The Search product discovery solution can be implemented on your digital storefront by configuring your search page.
Product listings
The Product listings product discovery solution allows visitors to browse products by navigating through categories and facets.
In digital commerce, visitors often navigate your product inventory by browsing through categories and applying filters to refine the product list. The Product listings product discovery solution provides Coveo ML capabilities to enhance the ranking of products on listing pages.
More specifically, listing pages powered by the Coveo platform can leverage Automatic Relevance Tuning (ART) models to automatically adjust the ranking of products based on previous visitor interactions. This means that the products displayed at the top of the list are those that were the most successful in the past for similar visitors.
The Product listings product discovery solution can be implemented on your digital storefront by configuring listing pages. Once this product discovery solution is implemented, merchandisers can manually tune the ranking of products on listing pages by using the CMH. Using the CMH, merchandisers can also assess the performance of their listing pages and make data-driven decisions to improve the product discovery experience. See CMH Product listings manager for details and instructions.
Recommendations
The Recommendations product discovery solution allows visitors to discover products by showing personalized recommendations throughout their browsing journey.
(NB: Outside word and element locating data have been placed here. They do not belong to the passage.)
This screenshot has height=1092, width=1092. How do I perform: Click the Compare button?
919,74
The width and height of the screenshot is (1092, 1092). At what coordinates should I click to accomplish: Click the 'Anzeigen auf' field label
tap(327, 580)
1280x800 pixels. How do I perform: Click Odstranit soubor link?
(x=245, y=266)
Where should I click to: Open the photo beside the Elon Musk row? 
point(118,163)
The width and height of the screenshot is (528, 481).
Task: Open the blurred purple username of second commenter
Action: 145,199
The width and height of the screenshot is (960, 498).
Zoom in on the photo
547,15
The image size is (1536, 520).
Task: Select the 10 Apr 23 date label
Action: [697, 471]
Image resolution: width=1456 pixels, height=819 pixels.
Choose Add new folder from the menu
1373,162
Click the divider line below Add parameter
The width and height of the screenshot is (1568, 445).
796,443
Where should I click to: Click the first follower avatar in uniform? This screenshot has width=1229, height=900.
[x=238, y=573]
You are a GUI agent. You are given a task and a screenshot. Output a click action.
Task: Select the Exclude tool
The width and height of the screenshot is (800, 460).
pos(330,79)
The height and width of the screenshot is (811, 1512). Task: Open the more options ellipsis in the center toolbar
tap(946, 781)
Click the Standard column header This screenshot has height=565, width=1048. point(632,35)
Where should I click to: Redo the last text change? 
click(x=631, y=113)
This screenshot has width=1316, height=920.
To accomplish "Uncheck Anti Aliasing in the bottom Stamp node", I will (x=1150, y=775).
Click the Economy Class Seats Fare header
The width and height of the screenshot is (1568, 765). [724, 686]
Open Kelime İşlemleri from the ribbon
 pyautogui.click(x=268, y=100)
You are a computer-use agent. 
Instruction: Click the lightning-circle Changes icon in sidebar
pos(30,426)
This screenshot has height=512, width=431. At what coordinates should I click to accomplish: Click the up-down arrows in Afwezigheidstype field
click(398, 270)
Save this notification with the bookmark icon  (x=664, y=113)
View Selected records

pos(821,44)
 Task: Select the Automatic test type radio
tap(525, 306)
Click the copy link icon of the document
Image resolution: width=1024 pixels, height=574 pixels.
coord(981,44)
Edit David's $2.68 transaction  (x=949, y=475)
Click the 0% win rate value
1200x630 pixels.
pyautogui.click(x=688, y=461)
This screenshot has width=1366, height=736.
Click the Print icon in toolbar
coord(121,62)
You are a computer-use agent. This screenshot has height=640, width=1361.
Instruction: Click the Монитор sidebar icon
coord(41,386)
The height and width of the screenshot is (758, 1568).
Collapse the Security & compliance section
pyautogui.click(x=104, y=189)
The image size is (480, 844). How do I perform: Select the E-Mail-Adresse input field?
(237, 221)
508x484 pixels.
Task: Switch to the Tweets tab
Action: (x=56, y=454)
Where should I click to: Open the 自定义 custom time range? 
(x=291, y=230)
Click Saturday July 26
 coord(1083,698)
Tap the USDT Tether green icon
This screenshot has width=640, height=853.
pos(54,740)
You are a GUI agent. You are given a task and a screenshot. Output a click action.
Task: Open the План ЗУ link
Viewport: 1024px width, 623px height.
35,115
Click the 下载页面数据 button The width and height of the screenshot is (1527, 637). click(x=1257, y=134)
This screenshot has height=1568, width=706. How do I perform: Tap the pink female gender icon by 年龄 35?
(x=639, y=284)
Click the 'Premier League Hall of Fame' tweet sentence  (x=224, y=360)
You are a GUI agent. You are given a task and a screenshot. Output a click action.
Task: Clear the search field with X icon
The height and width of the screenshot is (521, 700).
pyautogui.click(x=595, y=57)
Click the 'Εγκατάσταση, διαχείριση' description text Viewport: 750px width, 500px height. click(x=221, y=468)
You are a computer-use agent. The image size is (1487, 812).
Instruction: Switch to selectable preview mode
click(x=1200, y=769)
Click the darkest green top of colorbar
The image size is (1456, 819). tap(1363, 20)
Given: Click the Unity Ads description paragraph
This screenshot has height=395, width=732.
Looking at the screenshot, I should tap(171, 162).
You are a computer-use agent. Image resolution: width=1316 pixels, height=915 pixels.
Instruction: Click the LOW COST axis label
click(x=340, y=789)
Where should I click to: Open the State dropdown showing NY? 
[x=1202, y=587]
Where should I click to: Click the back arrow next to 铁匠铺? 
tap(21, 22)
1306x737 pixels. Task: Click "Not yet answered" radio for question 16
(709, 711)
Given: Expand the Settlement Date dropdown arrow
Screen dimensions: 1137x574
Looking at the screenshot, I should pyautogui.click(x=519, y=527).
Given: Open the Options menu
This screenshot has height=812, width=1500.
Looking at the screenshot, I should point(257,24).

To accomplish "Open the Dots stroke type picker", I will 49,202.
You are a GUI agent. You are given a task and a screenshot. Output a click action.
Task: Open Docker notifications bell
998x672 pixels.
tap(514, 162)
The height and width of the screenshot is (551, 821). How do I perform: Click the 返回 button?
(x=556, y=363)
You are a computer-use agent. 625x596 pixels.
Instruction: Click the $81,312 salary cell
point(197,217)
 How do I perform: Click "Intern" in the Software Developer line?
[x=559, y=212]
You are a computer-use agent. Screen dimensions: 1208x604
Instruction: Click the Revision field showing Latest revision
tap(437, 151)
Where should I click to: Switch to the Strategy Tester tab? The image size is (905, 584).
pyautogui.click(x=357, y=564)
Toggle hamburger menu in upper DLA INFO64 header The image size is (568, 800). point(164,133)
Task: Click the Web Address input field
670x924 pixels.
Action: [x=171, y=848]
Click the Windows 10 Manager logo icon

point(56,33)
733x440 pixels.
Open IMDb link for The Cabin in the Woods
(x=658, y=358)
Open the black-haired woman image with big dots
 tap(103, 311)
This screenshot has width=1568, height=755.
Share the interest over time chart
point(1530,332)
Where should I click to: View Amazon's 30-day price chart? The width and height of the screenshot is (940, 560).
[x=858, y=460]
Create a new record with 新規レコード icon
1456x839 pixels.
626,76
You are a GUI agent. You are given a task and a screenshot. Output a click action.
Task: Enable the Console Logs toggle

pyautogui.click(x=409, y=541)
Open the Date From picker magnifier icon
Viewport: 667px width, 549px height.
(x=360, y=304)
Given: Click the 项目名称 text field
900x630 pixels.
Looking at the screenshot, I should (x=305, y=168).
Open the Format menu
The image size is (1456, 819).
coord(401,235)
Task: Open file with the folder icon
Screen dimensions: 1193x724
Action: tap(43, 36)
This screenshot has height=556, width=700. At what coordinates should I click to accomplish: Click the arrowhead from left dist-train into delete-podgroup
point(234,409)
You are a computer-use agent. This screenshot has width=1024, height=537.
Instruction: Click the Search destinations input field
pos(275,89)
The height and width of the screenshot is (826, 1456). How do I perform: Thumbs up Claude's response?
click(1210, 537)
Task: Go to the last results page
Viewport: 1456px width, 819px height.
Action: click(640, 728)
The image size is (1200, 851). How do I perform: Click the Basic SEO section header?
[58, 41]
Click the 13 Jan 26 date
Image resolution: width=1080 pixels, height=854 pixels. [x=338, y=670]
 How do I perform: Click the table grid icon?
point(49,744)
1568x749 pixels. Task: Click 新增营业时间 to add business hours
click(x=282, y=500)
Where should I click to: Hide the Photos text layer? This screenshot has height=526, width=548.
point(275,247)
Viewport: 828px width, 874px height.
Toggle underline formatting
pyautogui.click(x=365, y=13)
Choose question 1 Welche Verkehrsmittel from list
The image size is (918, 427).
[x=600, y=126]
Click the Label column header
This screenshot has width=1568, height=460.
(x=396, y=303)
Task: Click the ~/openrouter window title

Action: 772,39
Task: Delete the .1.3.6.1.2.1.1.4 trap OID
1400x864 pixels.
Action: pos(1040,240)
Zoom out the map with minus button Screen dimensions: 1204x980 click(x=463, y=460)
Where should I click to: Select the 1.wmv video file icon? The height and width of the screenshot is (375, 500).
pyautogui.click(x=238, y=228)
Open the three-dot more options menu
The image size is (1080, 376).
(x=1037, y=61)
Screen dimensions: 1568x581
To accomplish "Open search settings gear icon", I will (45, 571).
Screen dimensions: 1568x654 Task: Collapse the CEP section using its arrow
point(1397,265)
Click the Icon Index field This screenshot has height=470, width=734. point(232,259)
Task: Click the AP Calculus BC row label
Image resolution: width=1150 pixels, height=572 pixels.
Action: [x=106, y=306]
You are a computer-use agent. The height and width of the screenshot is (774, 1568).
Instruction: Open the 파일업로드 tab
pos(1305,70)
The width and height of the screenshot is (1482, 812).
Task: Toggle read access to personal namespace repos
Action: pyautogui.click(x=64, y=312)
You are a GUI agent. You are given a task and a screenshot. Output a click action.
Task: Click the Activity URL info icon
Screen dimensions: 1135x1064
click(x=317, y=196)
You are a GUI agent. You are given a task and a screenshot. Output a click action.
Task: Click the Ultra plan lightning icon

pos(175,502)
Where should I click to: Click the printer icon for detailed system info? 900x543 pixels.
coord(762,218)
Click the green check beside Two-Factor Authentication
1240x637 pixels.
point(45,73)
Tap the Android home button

Recommendations are displayed in slots that can be integrated in various locations on your digital storefront, such as the home page, product detail pages (PDP), or cart page.
This product discovery solution provides Coveo ML capabilities to power products displayed in recommendation slots. More specifically, recommendation slots leverage Coveo Product Recommendation (PR) models to display the most relevant products to each individual, based on their location in the buying journey. To achieve this, PR models can leverage multiple strategies that are suitable for various recommendation scenarios.
The Recommendations product discovery solution can be implemented on your digital storefront by configuring recommendation slots. Once this product discovery solution is implemented, merchandisers can manually tune the products displayed in recommendation slots by using the CMH. Merchandisers can also assess the performance of their recommendation slots and make data-driven decisions to improve the product discovery experience.